Date: 2020-04-15
Audience: SG1, SG14
Authors: Gordon Brown, Ruyman Reyes, Michael Wong, H. Carter Edwards, Thomas Rodgers, Mark Hoemmen, Tom Scogland
Emails: gordon@codeplay.com, ruyman@codeplay.com, michael@codeplay.com, hedwards@nvidia.com, rodgert@appliantology.com, mhoemmen@stellarscience.com, tscogland@llnl.gov
Reply to: gordon@codeplay.com
This paper is the result of discussions from many contributors within SG1, SG14 and the heterogeneous C++ group.
After a lengthy discussion with SG1 during the Prague 2019 ISO C++ meeting it
was decided to take a different approach to P1436r3 [1]. This paper
is a continuation of prior work in P1436r3 [2] focusing specifically
on the the adjacency
properties, previously named bulk_execution_affinity
.
The typical computer systems targeted by the C++ abstract machine have a uniform address space, meaning a pointer can be dereferenced anywhere in the application. However, the cost to access different regions of that address space are most often not uniform. The position of a memory allocation relative to the thread which accesses the memory, otherwise referred to as memory affinity can have a significant impact on the performance of concurrent applications.
Most computer systems have numerous level of cache and many systems also have a Non-Uniform Memory Architecture (NUMA), where they have a single address space that is virtually mapped across a network of interconnected nodes. NUMA exists specifically because it is difficult to scale non-NUMA memory systems to the performance needed by today's highly parallel applications.
When a memory allocation is shared among threads, you can encounter false sharing depending on which threads are reading and writing that location. When this happens then the cost of reading from that location can be much higher than would ordinarily be expected. This is further complicated as operating systems often switch out hardware threads from one thread or process to another.
Furthermore, inter-node memory operations requires node to node communication and when there are a large number of operations this can quickly cause saturation.
As the C++ abstract machine has no concept of caches or the positioning of OS threads it is impossible for C++ applications to reason about this without using a third party programming model such as OpenMP [3].

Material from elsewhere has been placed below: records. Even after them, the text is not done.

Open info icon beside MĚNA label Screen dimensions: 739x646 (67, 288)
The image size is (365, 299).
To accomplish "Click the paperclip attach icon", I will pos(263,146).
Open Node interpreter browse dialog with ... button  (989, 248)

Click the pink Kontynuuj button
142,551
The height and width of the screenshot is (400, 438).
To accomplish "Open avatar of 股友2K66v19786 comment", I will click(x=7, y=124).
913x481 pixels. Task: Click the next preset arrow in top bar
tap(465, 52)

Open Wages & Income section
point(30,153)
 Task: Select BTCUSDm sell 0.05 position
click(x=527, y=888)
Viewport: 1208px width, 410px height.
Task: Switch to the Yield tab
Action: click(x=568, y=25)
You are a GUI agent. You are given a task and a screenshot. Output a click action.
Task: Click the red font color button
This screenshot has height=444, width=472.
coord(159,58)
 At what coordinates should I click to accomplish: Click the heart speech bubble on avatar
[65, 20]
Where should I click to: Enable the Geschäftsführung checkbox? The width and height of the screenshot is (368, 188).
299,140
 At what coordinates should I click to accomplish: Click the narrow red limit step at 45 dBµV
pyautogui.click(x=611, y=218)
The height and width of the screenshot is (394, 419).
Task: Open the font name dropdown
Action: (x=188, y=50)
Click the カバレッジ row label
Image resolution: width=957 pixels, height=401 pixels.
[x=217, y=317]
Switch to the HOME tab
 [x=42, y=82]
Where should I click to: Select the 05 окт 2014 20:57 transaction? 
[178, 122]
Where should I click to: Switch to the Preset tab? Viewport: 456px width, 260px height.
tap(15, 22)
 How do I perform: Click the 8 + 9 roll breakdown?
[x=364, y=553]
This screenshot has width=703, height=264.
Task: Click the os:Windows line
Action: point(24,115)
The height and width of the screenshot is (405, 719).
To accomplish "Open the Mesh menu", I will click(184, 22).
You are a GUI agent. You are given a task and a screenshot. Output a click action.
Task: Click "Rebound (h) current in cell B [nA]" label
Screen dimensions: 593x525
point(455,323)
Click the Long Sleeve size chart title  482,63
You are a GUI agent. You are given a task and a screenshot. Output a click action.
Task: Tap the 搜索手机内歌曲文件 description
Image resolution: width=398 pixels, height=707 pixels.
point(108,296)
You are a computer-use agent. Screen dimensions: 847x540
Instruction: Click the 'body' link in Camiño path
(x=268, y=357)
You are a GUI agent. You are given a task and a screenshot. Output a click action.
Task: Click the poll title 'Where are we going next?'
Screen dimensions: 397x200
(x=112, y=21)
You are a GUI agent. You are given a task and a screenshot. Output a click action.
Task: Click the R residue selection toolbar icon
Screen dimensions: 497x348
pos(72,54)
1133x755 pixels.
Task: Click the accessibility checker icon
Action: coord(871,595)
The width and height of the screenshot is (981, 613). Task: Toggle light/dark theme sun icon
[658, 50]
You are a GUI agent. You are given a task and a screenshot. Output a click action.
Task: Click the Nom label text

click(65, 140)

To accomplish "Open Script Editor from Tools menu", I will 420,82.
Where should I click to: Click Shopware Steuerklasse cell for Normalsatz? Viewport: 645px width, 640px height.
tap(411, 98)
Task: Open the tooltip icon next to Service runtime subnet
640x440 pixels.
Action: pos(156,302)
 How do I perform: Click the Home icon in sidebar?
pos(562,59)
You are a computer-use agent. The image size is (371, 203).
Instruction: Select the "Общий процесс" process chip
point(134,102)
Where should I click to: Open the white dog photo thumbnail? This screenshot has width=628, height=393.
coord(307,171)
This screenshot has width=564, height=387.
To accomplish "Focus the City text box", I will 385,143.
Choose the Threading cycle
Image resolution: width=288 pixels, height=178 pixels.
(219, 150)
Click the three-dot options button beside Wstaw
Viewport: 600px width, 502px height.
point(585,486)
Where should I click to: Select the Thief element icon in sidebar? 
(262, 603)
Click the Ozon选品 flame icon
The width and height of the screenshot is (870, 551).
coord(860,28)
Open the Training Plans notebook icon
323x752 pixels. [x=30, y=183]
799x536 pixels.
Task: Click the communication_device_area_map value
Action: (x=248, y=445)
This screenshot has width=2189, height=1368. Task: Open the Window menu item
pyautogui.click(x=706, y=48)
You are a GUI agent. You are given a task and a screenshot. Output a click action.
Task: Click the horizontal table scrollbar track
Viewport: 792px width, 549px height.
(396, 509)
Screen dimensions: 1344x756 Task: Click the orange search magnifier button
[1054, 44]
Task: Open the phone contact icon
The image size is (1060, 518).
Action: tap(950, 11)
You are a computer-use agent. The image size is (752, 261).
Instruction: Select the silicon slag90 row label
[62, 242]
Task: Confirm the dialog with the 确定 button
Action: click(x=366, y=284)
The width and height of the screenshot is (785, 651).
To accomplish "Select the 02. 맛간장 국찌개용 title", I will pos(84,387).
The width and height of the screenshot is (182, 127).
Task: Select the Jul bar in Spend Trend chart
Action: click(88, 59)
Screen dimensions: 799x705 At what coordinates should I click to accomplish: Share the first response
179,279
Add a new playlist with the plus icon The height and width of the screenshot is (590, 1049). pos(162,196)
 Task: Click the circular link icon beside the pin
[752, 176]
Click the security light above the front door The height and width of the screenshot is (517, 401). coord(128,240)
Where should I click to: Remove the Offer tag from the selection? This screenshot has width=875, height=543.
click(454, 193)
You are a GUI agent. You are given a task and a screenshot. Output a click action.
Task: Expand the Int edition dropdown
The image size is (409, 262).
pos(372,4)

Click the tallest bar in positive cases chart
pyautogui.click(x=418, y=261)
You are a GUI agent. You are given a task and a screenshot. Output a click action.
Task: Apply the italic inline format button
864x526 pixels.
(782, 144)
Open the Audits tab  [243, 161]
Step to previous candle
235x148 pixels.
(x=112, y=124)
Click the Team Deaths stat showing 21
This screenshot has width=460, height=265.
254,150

One strategy to improve an applications' performance, given the importance of affinity, is thread and memory placement. Keeping a processes thread(s) bound to a specific thread and local memory region optimizes cache affinity. It also reduces context switching and unnecessary scheduler activity. Since memory accesses to remote locations incur higher latency and/or lower bandwidth, control of thread placement to enforce affinity within parallel applications is crucial to maximally utilizing cores and to exploit the full performance of the memory subsystem on NUMA architectures.
Operating systems (OSes) traditionally take responsibility for assigning threads or processes to run on processing units. However, OSes may use high-level policies for this assignment that do not necessarily match the optimal usage pattern for a given application. Application developers must leverage the placement of memory and placement of threads for best performance on current and future architectures. For C++ developers to achieve this, native support for placement of threads and memory is critical for application portability. We will refer to this as the affinity problem.
The affinity problem is especially challenging for applications whose behavior changes over time or is hard to predict, or when different applications interfere with each other's performance. Today, most OSes already can group processing units according to their locality and distribute processes, while keeping threads close to the initial thread, or even avoid migrating threads and maintain first touch policy. Nevertheless, most programs can change their work distribution, especially in the presence of nested parallelism.
Frequently, data are initialized at the beginning of the program by the initial thread and are used by multiple threads. While some OSes automatically migrate threads or data for better affinity, migration may have high overhead. In an optimal case, the OS may automatically detect which thread access which data most frequently, or it may replicate data which are read by multiple threads, or migrate data which are modified and used by threads residing on remote locality groups. However, the OS often does a reasonable job, if the machine is not overloaded, if the application carefully uses first-touch allocation, and if the program does not change its behavior with respect to locality.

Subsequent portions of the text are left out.